** BEGIN Entries shown **

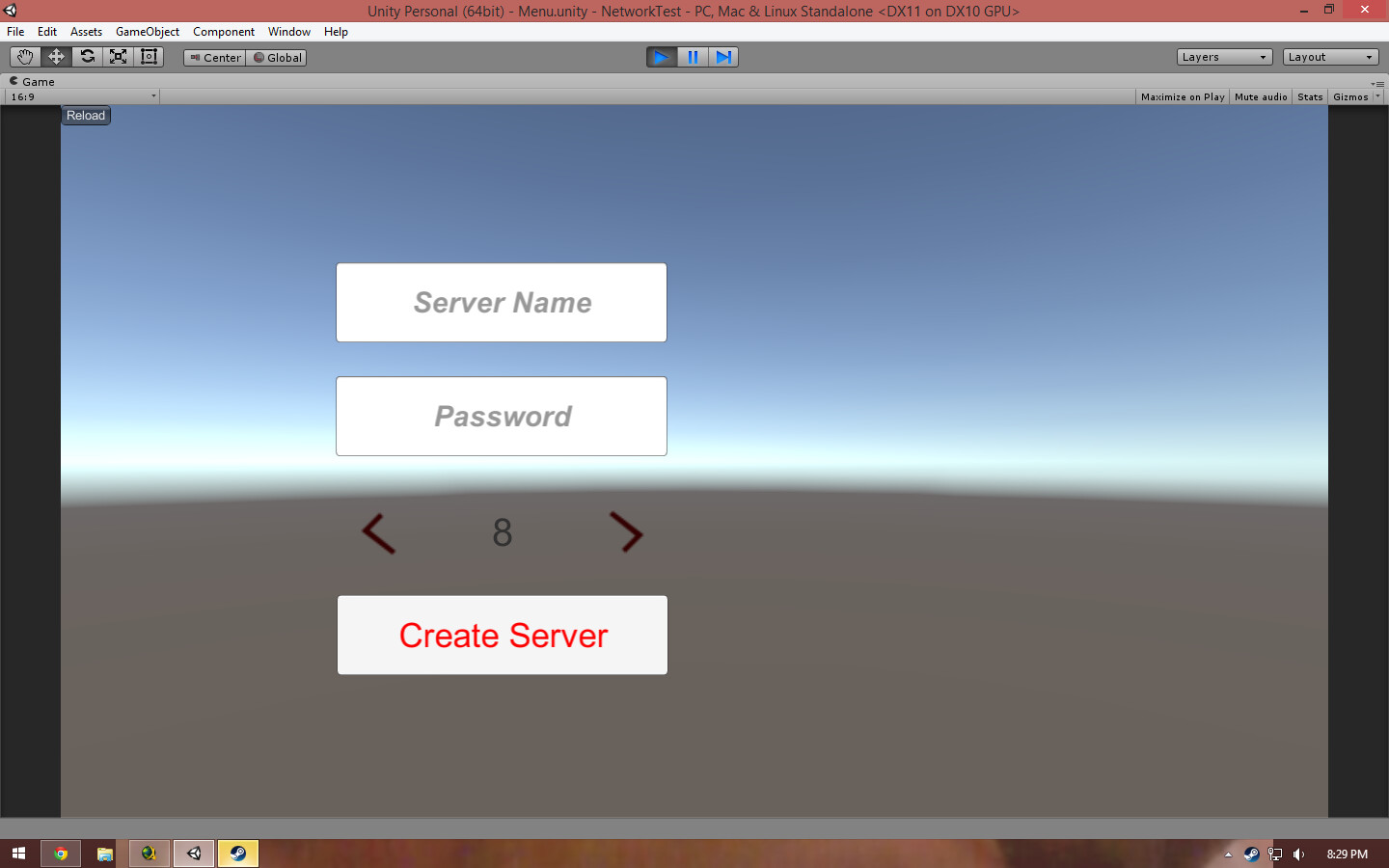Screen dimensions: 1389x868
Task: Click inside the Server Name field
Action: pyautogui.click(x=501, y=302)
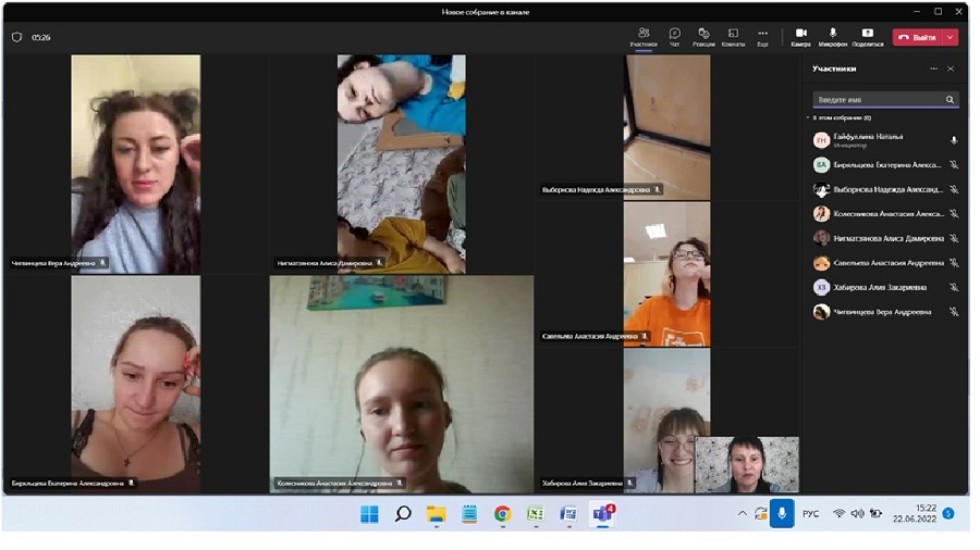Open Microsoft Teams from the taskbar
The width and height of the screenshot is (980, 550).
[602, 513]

** END Entries shown **

What you have to do.
Can you edit all of the records above so that "Server Name" becomes "Host Name", with everything else left as is and the pictures omitted from your answer?

Expected output.
Screen dimensions: 1389x868
Task: Click inside the Host Name field
Action: pyautogui.click(x=501, y=302)
Open Microsoft Teams from the taskbar
The width and height of the screenshot is (980, 550).
[602, 513]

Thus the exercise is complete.